Друзья Лермонтова желали похоронить его, как боевого офицера, с воинскими почестями. Но это было запрещено. Гроб был донесен до кладбища на плечах товарищей (в их числе декабриста Лорера) в сопровождении священника Александровского и опущен в могилу у склона Машука.
В январе 1842 года, по неотступным просьбам бабушки Арсеньевой, ослепшей от горя и слез по внуке, тело его было разрешено перевезти в Тарханы для погребения в семейном склепе, что и было совершено 23 апреля.
Князь П. П. Вяземский (сын поэта) рассказывал: «Летом, во время красносельских маневров, приехал из лагеря к Карамзиным флигель-адъютант полковник конногвардейского полка Лужин. Он нам привез только что полученное в главной квартире известие о смерти Лермонтова. По его словам, государь сказал: «Собаке — собачья смерть».[63]
Для убийцы же Лермонтова, Мартынова, у Николая нашлись совсем иные слова: 20 августа в Пятигорске было получено от военного министра спешное предписание Николая I освободить Мартынова и секундантов из-под ареста и немедленно окончить судебное дело.
Затем военный министр в течение двух месяцев еще четыре раза, по требованию Николая I, напоминал командиру отдельного кавказского корпуса Головину, чтобы дело Мартынова «сколь возможно поспешнее приведено было к окончанию».

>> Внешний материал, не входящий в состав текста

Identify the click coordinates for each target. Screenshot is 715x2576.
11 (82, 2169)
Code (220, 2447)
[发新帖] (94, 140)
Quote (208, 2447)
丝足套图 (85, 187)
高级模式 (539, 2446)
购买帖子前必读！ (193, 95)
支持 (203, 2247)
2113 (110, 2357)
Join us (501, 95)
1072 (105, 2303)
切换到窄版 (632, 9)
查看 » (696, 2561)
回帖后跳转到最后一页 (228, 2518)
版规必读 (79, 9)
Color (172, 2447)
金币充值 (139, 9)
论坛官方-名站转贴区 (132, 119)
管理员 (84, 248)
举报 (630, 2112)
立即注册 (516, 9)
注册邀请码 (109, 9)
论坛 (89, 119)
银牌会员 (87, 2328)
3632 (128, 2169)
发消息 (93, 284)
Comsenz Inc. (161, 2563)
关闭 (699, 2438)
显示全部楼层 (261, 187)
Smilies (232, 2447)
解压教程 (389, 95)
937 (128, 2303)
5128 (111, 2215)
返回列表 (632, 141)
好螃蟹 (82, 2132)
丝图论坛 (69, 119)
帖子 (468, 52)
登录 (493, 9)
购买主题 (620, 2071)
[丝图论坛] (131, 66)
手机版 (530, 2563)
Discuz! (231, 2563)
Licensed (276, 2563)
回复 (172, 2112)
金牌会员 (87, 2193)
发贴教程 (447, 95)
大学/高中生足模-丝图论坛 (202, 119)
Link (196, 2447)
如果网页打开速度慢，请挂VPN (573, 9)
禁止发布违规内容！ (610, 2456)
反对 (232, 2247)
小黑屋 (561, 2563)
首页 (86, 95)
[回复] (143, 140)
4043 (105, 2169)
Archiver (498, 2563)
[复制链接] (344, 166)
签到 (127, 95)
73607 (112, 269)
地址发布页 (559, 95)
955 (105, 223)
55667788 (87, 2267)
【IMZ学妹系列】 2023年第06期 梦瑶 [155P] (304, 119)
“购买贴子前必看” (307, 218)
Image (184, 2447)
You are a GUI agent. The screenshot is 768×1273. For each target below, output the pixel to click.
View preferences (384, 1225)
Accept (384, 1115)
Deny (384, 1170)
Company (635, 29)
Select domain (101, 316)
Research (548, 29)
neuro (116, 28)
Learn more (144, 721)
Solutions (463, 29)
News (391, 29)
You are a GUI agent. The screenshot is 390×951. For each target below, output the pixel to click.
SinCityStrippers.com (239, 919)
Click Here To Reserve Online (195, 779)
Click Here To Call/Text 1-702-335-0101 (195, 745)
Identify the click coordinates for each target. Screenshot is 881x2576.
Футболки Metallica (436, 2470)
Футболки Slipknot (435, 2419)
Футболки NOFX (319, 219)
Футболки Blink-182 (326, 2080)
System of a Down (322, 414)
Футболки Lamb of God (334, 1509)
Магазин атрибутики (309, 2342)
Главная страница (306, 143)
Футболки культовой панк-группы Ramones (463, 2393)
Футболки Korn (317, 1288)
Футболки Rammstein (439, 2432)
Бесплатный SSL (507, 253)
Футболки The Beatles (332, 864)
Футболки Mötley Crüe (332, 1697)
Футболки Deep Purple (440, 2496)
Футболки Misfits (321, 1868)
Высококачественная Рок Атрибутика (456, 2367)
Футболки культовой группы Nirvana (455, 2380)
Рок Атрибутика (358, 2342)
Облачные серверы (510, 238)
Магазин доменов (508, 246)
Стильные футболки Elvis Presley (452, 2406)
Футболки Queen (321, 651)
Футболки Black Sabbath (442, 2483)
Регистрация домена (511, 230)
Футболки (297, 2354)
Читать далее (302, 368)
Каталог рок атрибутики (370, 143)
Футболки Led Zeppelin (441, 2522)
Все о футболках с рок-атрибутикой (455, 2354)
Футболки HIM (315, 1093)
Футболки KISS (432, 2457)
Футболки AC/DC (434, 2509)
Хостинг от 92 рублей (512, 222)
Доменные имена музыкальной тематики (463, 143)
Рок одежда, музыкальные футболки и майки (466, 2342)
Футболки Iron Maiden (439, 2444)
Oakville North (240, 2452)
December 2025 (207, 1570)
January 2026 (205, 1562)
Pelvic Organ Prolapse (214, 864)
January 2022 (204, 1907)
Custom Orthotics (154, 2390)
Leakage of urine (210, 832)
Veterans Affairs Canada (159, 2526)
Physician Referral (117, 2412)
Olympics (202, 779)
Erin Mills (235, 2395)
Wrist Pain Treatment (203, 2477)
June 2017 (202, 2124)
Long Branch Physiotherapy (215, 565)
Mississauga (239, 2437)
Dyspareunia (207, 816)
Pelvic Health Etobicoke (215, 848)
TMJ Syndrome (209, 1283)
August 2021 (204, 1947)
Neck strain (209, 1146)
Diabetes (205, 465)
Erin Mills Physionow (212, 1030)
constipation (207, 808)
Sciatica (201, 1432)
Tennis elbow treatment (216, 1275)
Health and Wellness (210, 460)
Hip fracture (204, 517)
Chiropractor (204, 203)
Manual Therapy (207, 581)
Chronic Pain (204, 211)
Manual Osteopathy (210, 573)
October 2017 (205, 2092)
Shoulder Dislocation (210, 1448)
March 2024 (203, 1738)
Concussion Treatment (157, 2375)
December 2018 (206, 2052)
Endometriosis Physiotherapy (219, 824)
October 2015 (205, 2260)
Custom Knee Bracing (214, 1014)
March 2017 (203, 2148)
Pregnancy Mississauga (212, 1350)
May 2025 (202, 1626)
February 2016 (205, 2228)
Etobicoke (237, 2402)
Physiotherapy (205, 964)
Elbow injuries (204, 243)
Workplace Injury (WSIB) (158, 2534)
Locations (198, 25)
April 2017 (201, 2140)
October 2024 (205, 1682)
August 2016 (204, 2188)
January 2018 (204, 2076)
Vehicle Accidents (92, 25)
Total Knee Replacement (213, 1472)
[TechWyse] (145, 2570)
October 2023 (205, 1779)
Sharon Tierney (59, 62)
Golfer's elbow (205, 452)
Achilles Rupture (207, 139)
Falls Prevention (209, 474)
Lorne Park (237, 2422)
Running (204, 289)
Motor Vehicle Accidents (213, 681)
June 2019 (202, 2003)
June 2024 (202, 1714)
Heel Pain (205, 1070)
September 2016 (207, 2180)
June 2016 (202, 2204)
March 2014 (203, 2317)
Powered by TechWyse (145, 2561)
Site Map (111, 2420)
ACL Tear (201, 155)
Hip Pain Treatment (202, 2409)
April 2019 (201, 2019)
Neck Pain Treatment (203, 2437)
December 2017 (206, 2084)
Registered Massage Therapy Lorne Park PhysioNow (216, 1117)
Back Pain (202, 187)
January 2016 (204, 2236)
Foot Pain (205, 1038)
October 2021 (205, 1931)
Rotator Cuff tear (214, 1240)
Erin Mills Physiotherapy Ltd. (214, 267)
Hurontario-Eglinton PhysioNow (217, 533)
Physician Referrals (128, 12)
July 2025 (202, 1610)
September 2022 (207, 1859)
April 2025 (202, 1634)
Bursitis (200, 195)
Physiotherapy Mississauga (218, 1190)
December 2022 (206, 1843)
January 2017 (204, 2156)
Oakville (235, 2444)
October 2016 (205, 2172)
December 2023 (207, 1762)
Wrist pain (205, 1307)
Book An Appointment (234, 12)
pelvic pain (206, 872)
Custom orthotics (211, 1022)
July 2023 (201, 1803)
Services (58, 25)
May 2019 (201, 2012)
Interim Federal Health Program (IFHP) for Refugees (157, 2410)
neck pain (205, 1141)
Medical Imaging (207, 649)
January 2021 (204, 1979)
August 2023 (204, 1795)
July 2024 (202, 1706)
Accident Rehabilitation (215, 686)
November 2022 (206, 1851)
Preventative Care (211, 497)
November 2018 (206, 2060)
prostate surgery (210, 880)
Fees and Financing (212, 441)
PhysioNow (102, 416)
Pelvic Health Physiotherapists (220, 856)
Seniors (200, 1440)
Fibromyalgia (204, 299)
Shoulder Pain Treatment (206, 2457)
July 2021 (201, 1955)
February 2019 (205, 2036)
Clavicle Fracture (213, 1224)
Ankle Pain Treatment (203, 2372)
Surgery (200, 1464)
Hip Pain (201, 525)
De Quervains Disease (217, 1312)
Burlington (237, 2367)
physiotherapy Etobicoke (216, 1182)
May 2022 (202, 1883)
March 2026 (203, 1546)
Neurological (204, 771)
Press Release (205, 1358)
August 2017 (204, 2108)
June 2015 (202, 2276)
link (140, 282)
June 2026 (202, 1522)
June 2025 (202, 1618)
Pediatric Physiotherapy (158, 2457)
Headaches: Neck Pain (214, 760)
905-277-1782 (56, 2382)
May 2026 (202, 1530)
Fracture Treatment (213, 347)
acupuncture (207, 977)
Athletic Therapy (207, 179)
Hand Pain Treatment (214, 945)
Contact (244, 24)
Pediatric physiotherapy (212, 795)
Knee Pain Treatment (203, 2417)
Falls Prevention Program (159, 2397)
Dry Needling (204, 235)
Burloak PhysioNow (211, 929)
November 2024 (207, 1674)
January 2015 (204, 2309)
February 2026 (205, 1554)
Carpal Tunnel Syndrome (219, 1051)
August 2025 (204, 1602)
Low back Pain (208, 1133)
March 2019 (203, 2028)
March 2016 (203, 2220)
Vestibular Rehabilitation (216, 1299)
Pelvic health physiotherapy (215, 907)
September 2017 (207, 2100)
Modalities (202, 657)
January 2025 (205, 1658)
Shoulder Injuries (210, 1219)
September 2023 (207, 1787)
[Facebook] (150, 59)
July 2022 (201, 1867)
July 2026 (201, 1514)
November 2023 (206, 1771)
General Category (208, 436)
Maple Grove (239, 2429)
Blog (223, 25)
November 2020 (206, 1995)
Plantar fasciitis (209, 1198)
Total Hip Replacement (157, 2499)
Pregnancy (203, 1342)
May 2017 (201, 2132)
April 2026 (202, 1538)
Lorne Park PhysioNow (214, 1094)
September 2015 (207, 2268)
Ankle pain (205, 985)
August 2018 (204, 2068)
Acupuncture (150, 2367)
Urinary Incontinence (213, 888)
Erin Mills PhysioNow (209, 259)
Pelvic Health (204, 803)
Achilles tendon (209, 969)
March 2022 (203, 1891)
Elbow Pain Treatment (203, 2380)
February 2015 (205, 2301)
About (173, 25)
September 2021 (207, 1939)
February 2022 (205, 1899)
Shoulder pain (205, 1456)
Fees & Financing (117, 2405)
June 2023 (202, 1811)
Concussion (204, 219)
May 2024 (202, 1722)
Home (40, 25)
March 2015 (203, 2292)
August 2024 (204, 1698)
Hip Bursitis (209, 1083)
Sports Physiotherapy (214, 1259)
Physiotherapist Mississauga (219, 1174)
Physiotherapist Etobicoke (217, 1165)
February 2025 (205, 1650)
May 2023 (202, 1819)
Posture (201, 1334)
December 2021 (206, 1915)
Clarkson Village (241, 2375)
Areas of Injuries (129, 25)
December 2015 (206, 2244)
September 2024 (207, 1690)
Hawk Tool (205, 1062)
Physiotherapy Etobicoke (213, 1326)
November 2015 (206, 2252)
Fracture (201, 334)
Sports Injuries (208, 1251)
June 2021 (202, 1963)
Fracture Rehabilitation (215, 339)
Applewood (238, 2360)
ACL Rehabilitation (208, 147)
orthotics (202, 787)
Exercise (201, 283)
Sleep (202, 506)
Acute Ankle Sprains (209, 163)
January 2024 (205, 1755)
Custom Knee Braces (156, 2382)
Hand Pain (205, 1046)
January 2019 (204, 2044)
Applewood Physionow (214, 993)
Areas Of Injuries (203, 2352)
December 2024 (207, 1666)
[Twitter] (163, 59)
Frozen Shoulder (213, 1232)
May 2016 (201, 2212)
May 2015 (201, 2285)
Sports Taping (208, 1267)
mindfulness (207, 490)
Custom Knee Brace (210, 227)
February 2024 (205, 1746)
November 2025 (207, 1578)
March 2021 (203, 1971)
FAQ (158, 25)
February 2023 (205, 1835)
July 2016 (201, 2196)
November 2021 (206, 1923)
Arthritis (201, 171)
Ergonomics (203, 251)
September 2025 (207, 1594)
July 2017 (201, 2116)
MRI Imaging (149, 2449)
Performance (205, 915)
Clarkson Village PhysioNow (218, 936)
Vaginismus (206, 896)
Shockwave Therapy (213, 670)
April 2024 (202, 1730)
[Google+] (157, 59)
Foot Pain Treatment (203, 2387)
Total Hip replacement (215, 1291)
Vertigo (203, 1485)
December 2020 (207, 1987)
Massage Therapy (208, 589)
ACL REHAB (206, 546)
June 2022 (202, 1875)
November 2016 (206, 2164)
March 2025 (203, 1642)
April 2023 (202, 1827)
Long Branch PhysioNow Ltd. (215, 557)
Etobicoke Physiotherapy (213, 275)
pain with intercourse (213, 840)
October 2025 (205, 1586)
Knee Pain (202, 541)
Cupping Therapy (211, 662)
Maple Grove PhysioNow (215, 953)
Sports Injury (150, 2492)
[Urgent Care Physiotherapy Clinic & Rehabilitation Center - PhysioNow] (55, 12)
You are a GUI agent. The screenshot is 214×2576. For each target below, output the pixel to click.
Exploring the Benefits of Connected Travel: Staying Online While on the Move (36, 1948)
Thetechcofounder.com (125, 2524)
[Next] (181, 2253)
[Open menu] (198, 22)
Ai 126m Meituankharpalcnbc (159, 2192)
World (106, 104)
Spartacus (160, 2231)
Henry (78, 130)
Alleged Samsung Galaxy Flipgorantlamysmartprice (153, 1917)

Генерал Головин, поняв, что Николай I принимает какое-то исключительное участие в этом деле и явно стоит на стороне Мартынова, не решился вынести окончательный приговор и послал военному министру лишь свое «мнение»: Мартынова — лишить чина, ордена и нависать в рядовые до выслуги, а секундантов продержать месяц в крепости и перевести Глебова из гвардии в армию тем же чином.
Николай I не согласился с мнением генерала Головина. Он резко смягчил наказание Мартынову, вернее сказать, попросту избавил его от наказания: царь приказал посадить майора Мартынова в крепость на гауптвахту на три месяца и предать церковному покаянию, причем Мартынов сам мог избрать себе и «крепость» для «отбытия наказания», и место для «церковного покаяния», а секунданты все были освобождены от наказания.
Мартынов выбрал для «наказания» и «покаяния» Киев и спокойно, на полной свободе, туда прибыл. «Мартынов отбывал церковное покаяние в Киеве с полным комфортом. Богатый человек, он занимал от личную квартиру в одном из флигелей Лавры. Киевские дамы были очень им заинтересованы, он являлся изысканно одетым на публичных гуляньях»[64].
Эти неслыханные милости, оказанные Николаем I убийце Лермонтова, были царскою платою за большую услугу: за то, что пуля Мартынова навсегда оборвала жизнь ненавистного наследника Рылеева и Пушкина.
Приветствуя в 1843 году третье издание «Героя нашего времени», Белинский с великим горем спрашивал от лица всей молодой России:
«Что ж еще он сделал бы? какие поэтические тайны унес он с собою в могилу? кто разгадает их?.. Лук богатыря лежит на земле, но уже нет другой руки которая натянула бы его тетиву и пустила под небеса пернатую стрелу».
Этот вопрос доныне повторяет русский народ над могилой Лермонтова и над собранием его сочинений, повторяет с горячей любовью к великому народному поэту, со скорбью о нем и с ненавистью к его гонителям, выкопавшим ему раннюю могилу.
В 1832 году в глубоком раздумье о своем жизненном и творческом пути Лермонтов воскликнул:
Все верно в этом признании восемнадцатилетнего юноши.
Во всей мировой поэзии нет, кажется, другого поэта, который был бы так, как Лермонтов, родственен Байрону, великому мятежнику начала XIX века, «властителю дум» многих поколений, стольких народов. Это родство с Байроном по духу сказалось не только во многих созданиях Лермонтова, но и в его судьбе.
Он, действительно, был «гонимый миром странник», переживший за недолгую жизнь и отраву злобствующей клеветы, и горечь долгих преследований, и одинокую тоску изгнания.
Но, родственный Байрону по духу мятежа и по судьбе преследуемого «странника», Лермонтов с ранних дней жизненного сознания и творческого самоощущения знал, что он — «другой».
Как редко кто иной в русской и мировой поэзии, Лермонтов постоянно сознавал свое творческое «избранничество», сознавал в себе великого поэта, призванного дать людям новые думы в неслыханных еще звуках и новые образы в невиданных до того красках.
Но чем больше ощущал Лермонтов себя таким «избранником», тем яснее и радостнее было ему сознавать себя сыном своего великого народа — верным сыном «с русскою душой».